André Braz, economista do Ibre/FGV, destaca que o resultado de setembro veio um pouco acima do esperado pelo instituto, 0,48%, quase 0,1 ponto percentual a mais. “(O resultado) não mostra exatamente uma piora absurda do cenário, principalmente em torno de preços na alimentação, que chamou muita atenção”, explicou Braz.
Se havia alguma janela para reajustes de preços administrados como o da gasolina, pondera o economista, esta janela está menor agora. Ele aponta que a gasolina compromete 4% do orçamento familiar e que cada um ponto porcentual de ajuste causa um impacto de 0,04 p.p. no IPCA. Se a gasolina sofrer um reajuste de 3%, causará um impacto de 0,12 p.p. no IPCA.

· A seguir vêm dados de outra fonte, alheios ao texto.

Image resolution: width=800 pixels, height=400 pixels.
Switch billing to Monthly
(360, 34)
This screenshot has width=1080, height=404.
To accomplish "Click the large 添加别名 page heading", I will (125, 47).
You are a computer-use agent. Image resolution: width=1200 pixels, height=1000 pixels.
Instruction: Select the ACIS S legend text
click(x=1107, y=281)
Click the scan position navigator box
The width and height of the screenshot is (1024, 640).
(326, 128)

“Então, este resultado (do IPCA em setembro) não foi maravilhoso”, destaca Braz, que lembrou ainda que a aceleração dos preços no segmento de serviços continua forte, um pouco como um reflexo do mercado de trabalho, o que acaba reduzindo a margem para reajustes de preços administrados.

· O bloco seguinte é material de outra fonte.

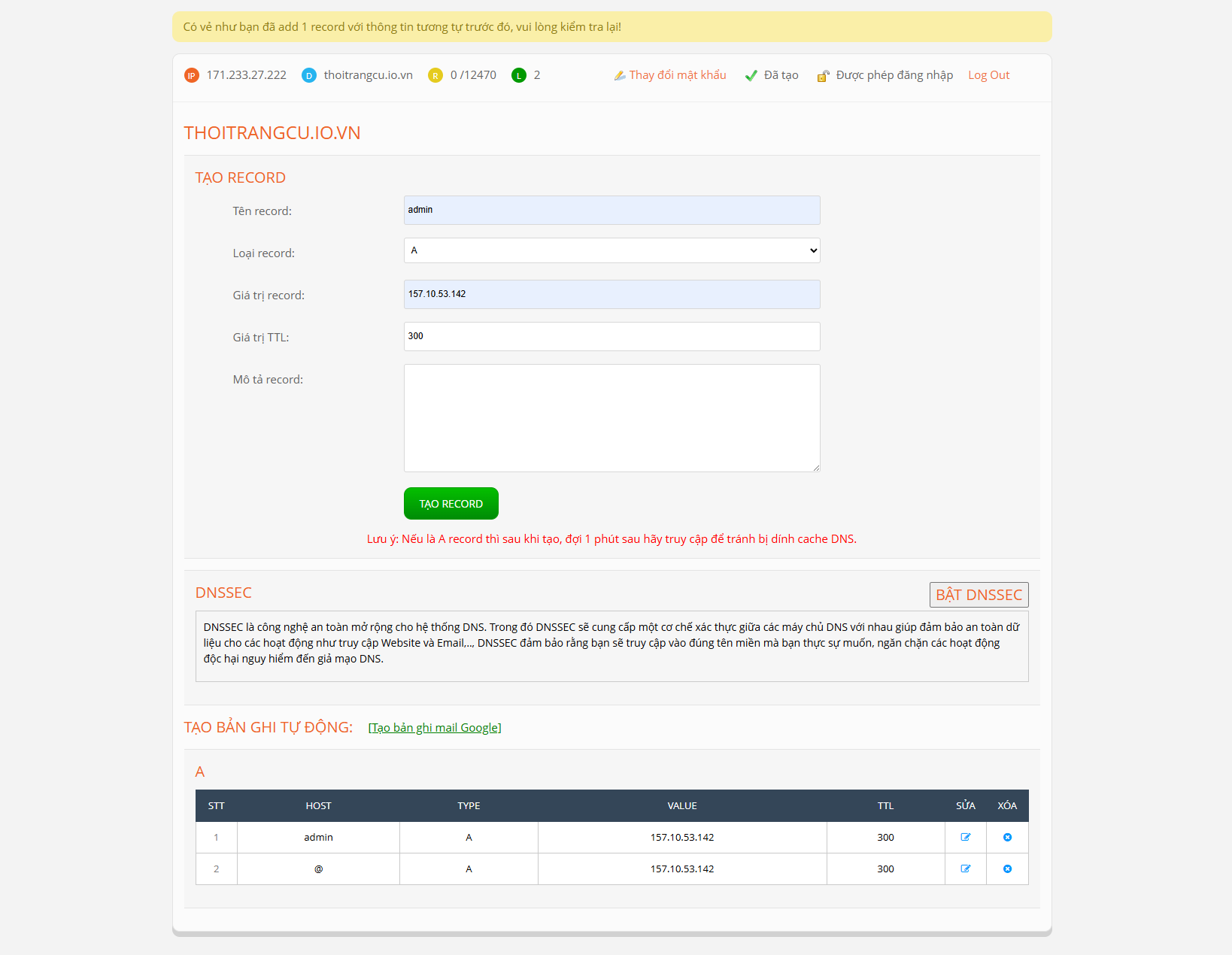Edit the @ host A record
Image resolution: width=1232 pixels, height=955 pixels.
point(966,869)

O Ibre, no entanto, de acordo com Braz, não espera alta semelhante no IPCA de outubro, que deve ficar entre 0,40% e 0,45%, o que significaria uma trajetória oposta ao que foi registrado em setembro e outubro de 2013, que tiveram alta de 0,35% e 0,57%, respectivamente. “Neste ano, parece que teremos a inversão disso.”